You’ve already chosen housing for next year, you didn’t give a marketing person your email address, and yet on a regular basis, a new email shows up your school inbox advertising the Lodge.

Our student email addresses are a place for us to email people about university related things. I do not want emails advertising apartment complexes to be filling up my inbox, especially when I did not give them permission to do so.

Manager at the Lodge, William Butler, said that the company obtains student email addresses solely from marketing efforts. This means attending things like football games, student events, or tabling around campus and offering giveaways like the iPhone 7 or a smart TV in exchange for a student’s contact information.

Kari Johnson, an employee at the Lodge, commented on a post in the Grand Valley State University Class of 2020 Facebook page explaining how the organization collects email addresses.

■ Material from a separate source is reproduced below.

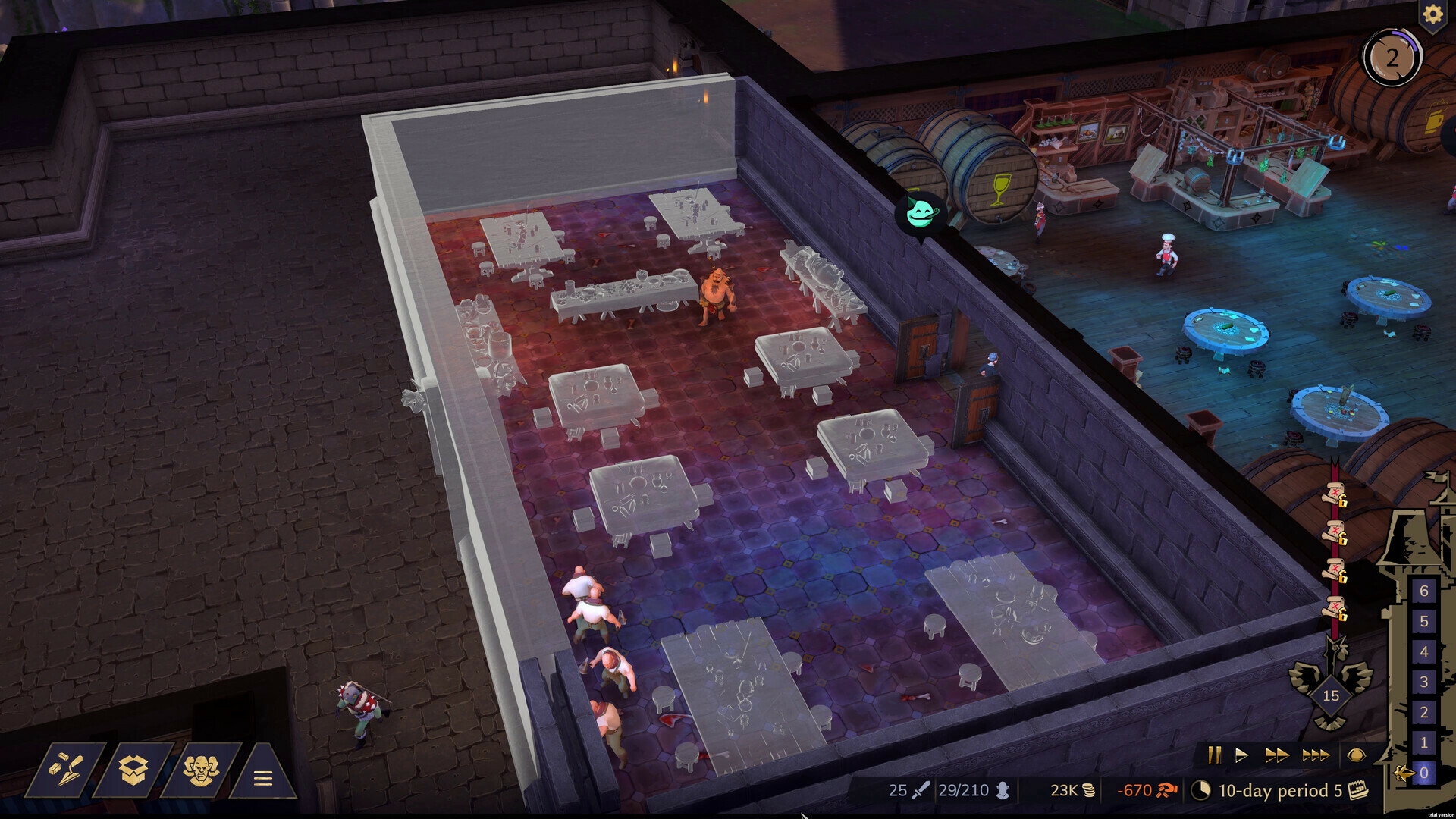Open the hamburger menu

“Typically, we ask for basic contact info while marketing in order to obtain leads, which from a business perspective, is the purpose,” Johnson wrote. “Since we market so frequently, there is a high chance that we have received contact information from a wide range of students at Grand Valley. We also automatically receive contact information when anyone enters it on our website to create an account.”

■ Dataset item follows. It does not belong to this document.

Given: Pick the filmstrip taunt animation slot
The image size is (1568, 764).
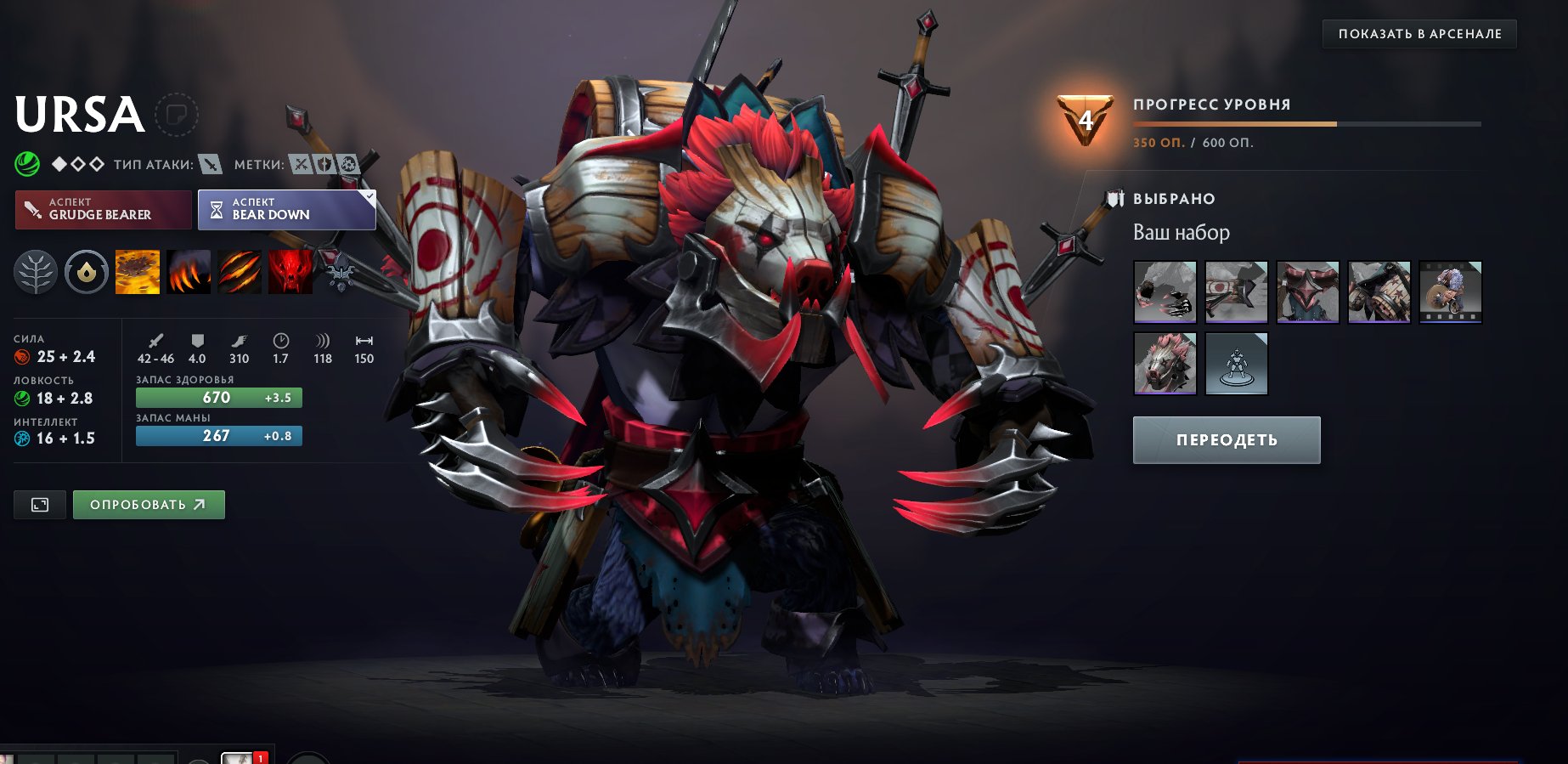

Despite this explanation, some students (including myself) are still unaware as to how the Lodge has their student email addresses. In response to a post in the Grand Valley State University Class of 2017 Facebook page, other students commented expressing that they were experiencing this problem. Some students said they don’t even attend GVSU anymore or don’t live in Allendale.

John Klein from information technology at GVSU said while the university does not give away student email addresses to third parties like the Lodge, our email addresses are still searchable through the “people finder” feature on the GVSU website.

Through this tool, if somebody were to search the name “John” in the people finder, many names would come up and they would be able to access the student email addresses (and sometimes phone numbers) of anybody with John in their name. This would be an easy way for marketers to obtain GVSU students’ contact information without us providing it.

Information Technology works to protect and limit the amount of email addresses somebody can obtain by blocking the searcher after a certain number of searches, but switching to another computer, device, or internet browser will allow the person to continue searching for student email addresses despite this block.

Students receiving the emails can unsubscribe from the emails or contact the Lodge letting them know they no longer wish to receive these emails, but the point is, they shouldn’t have our email addresses in the first place if we didn’t give it to them. At the bottom of these emails from the Lodge is a link asking, “why did I get this?” and the link takes me to an answer that simply says “GVSU student.”

Maybe housing complexes like the Lodge need to be more clear about what they will be using our contact information for, maybe the people finder tool needs to be adjusted so that marketers can’t obtain our student email addresses, or maybe GVSU students need to more careful about who they give their email address out to, but our student email addresses shouldn’t be used as a vehicle to advertise to a target audience.